My approach for tackling this looked roughly like:

  • visidata to inspect attribute tables of shapefiles
  • psql to create a fresh database and schema
  • ogr2ogr to load shapefiles into PostGIS
  • pgAdmin to craft the SQL for site selection criteria
  • QGIS to make a nice map

When it came to the pgAdmin part, I followed the workflow from the tips in the project brief, which was to work from large to small. Narrow down based on counties, then cities, then proximity to interstates (within 20 miles), then proximity to recreation areas (within 10 miles).

Initial inspection of data #

Using visidata I perused the attribute tables of the shapefiles provided. I was looking to see which fields would cover the non-spatial criteria. I determined that the counties shapefile covered criteria 1, 2 and 4; the cities shapefile covered criteria 3 and 5; and the interstates shapefile covered criteria 7. For criteria 6, the proximity to a recreation area, there was no criteria to be filtered on before addressing the spatial aspect.

counties shapefile attribute table in visidata
counties shapefile attribute table in visidata

The counties shapefile attribute table in visidata

counties shapefile fields in visidata
counties shapefile fields in visidata

The fields in the counties shapefile

ER diagram #

After the initial inspection of the data it became apparent I didn’t have any need to sketch up an ER diagram, as there were no fields to join anything on! It was all going to be spatial joins.

Creating a fresh database and schema #

During the Lesson 4 exercises I was still working with the same data from Lesson 3, so I hadn’t yet created a new database. I figured I may as well create one now to refresh my memory.

$ sudo systemctl start postgresql
$ sudo -u postgres psql

postgres=# CREATE DATABASE Lesson4db OWNER postgres;
CREATE DATABASE
postgres=# \q

$ pgcli -h localhost -u postgres -W -d Lesson4db
Password for postgres: 
Password for postgres: 
FATAL:  database "Lesson4db" does not exist

$ pgcli -h localhost -u postgres -W -d lesson4db
Password for postgres: 
postgres@localhost:lesson4db>

Huh? It seems that creating a database via psql lowercases whatever name you give your database… When creating a database via pgAdmin it respects uppercase letters.
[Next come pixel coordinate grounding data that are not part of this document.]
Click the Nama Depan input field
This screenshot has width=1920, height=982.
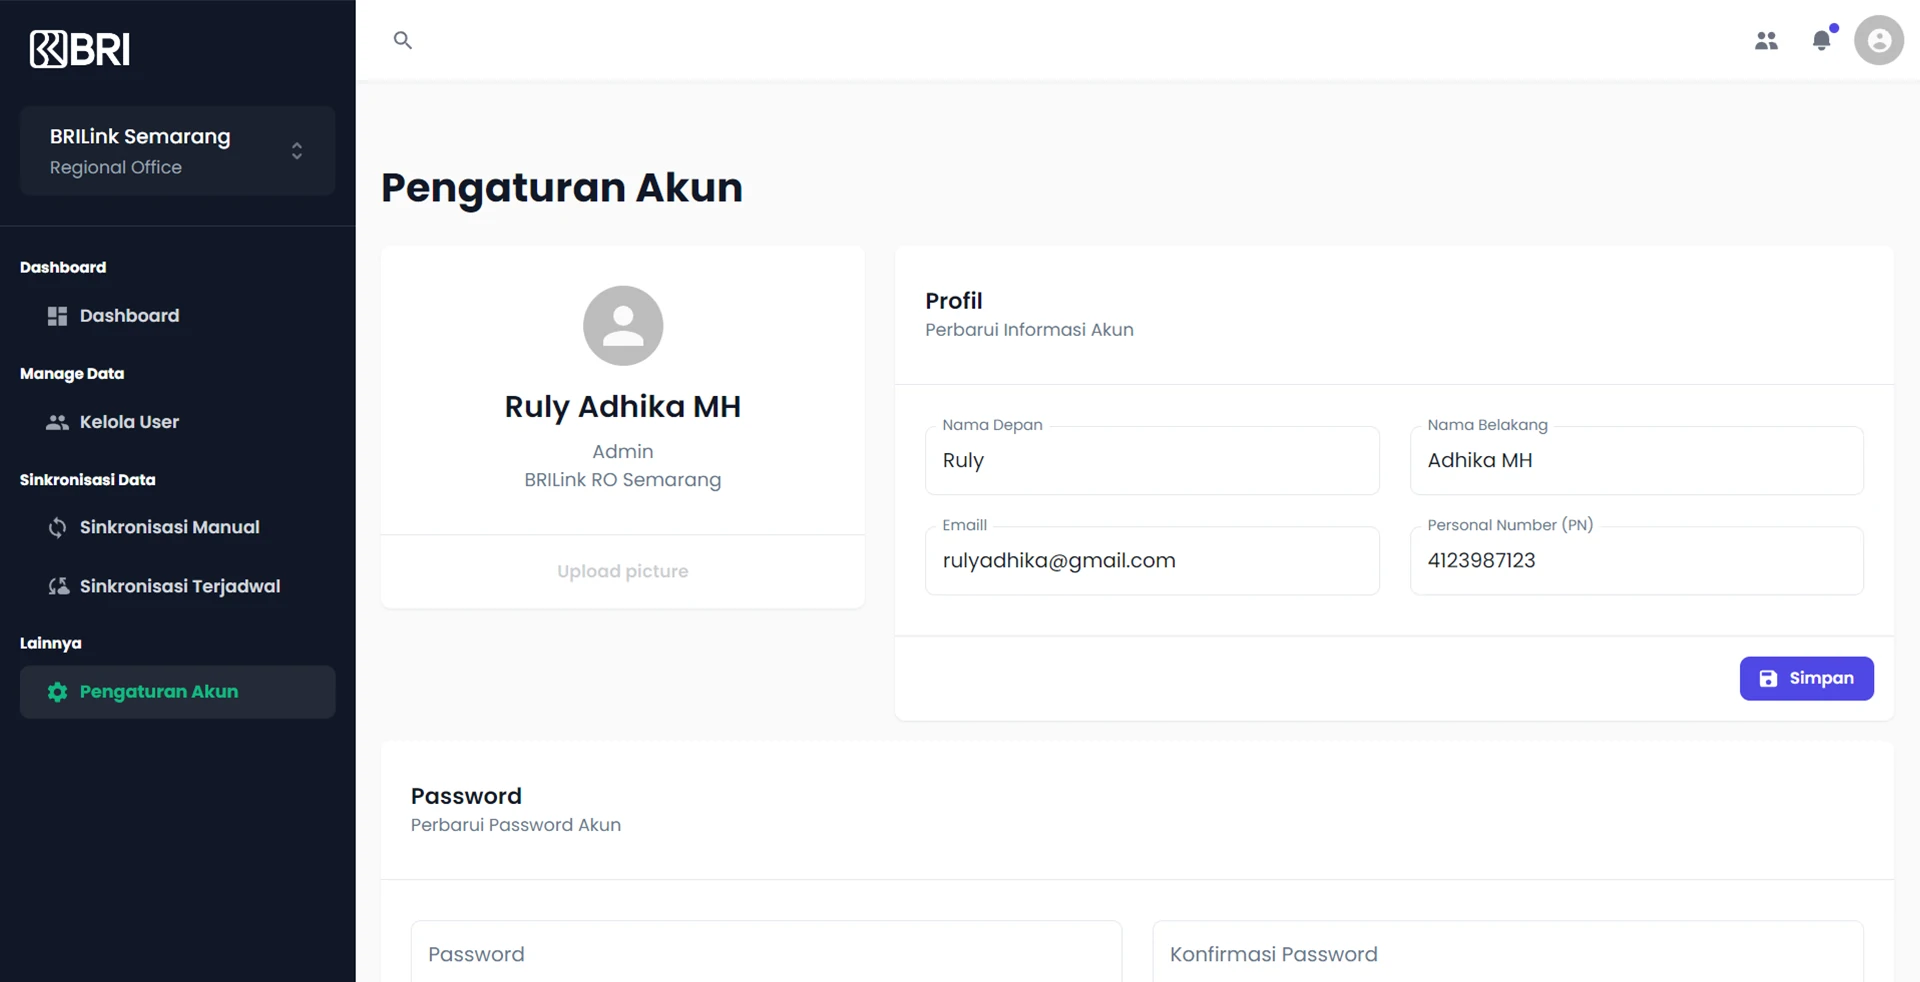1151,461
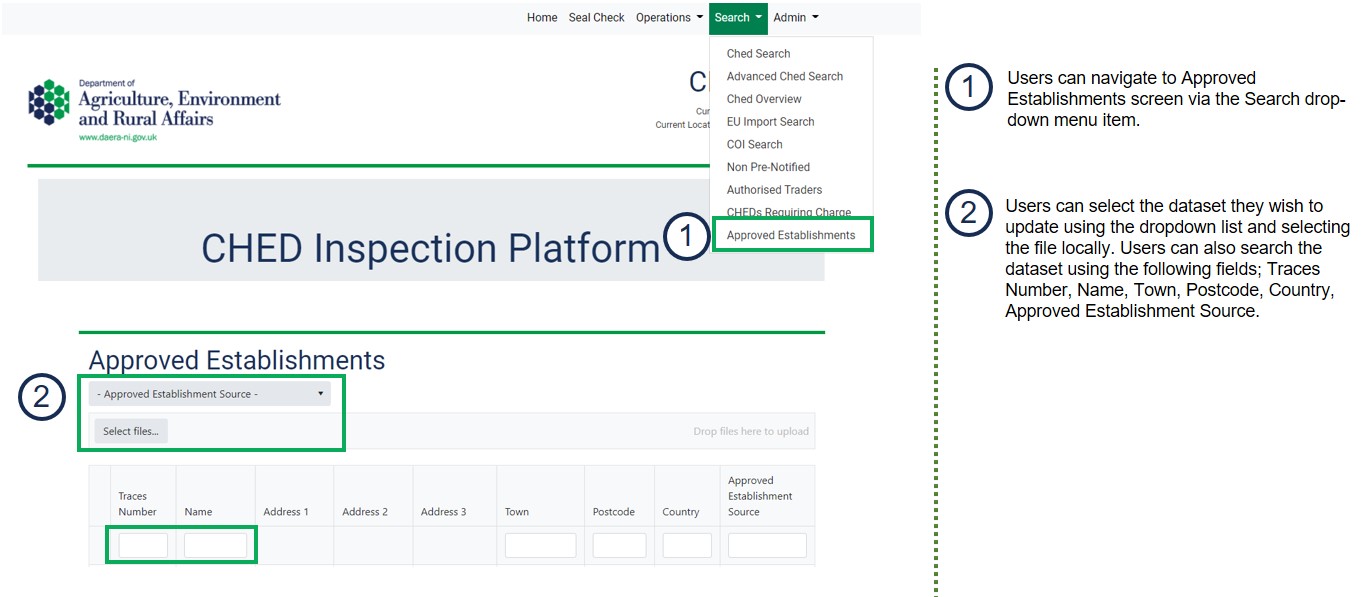Choose Advanced Ched Search menu entry
1364x597 pixels.
[x=784, y=77]
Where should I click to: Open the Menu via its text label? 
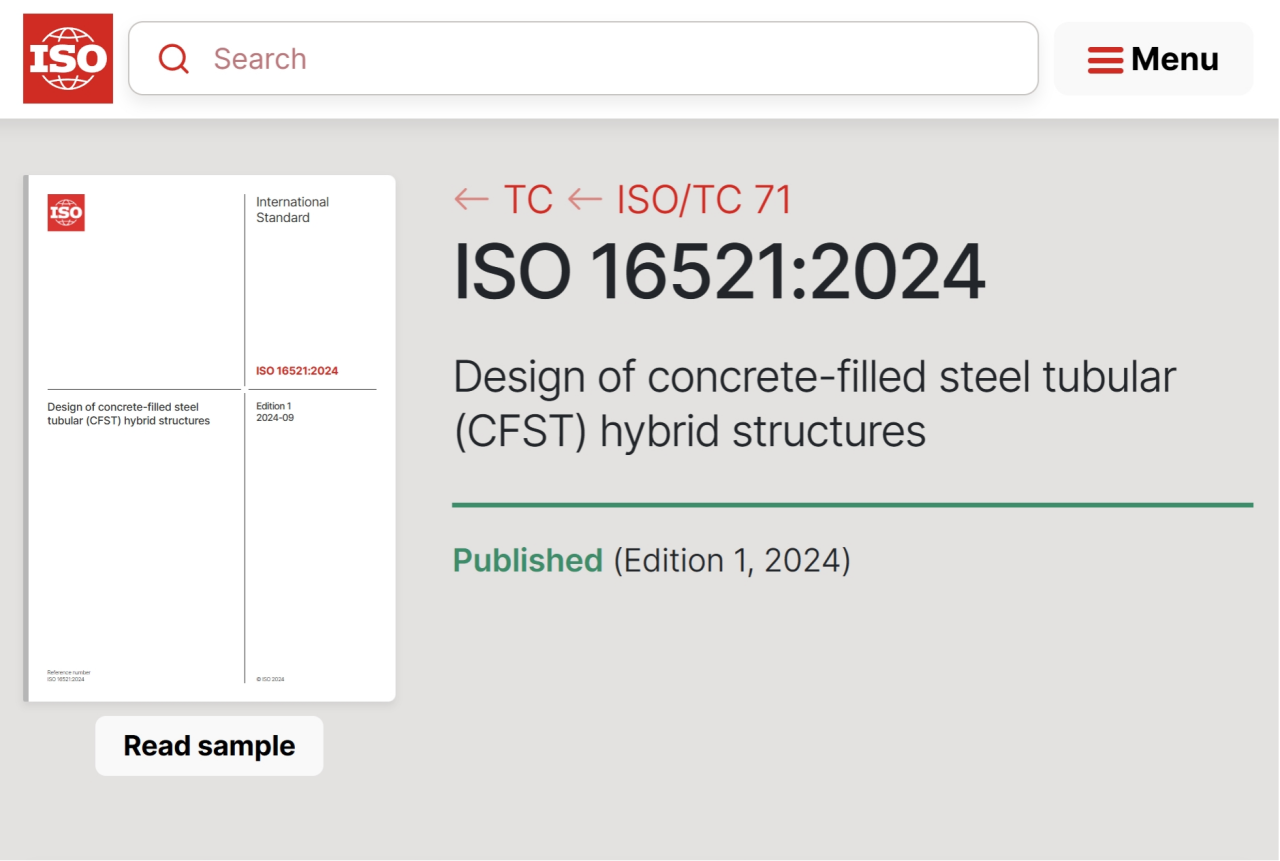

Anyway, I carried on:

postgres@localhost:lesson4db> CREATE EXTENSION postgis;
CREATE EXTENSION
Time: 0.426s

postgres@localhost:lesson4db> CREATE SCHEMA jen_barry_site
 AUTHORIZATION postgres;
CREATE SCHEMA
Time: 0.004s

With a fresh PostGIS-enabled database ready, the next step was to stick the data in it.

Loading shapefiles into PostGIS #

I loaded the shapefiles into PostGIS using ogr2ogr as follows:

$ ogr2ogr -f PostgreSQL PG:"host=localhost port=5432 dbname=lesson4db user=postgres password=......" -lco SCHEMA=jen_barry_site -nlt GEOMETRY -t_srs EPSG:4267 counties.shp 

$ ogr2ogr -f PostgreSQL PG:"host=localhost port=5432 dbname=lesson4db user=postgres password=......" -lco SCHEMA=jen_barry_site -nlt GEOMETRY -t_srs EPSG:4267 cities.shp 

$ ogr2ogr -f PostgreSQL PG:"host=localhost port=5432 dbname=lesson4db user=postgres password=......" -lco SCHEMA=jen_barry_site -nlt GEOMETRY -t_srs EPSG:4267 interstates.shp 

$ ogr2ogr -f PostgreSQL PG:"host=localhost port=5432 dbname=lesson4db user=postgres password=......" -lco SCHEMA=jen_barry_site -nlt GEOMETRY -t_srs EPSG:4267 recareas.shp 

(This time specifying the CRS with -t_srs, unlike before where I didn’t and it eventually came back to bite me like I suspected it would.)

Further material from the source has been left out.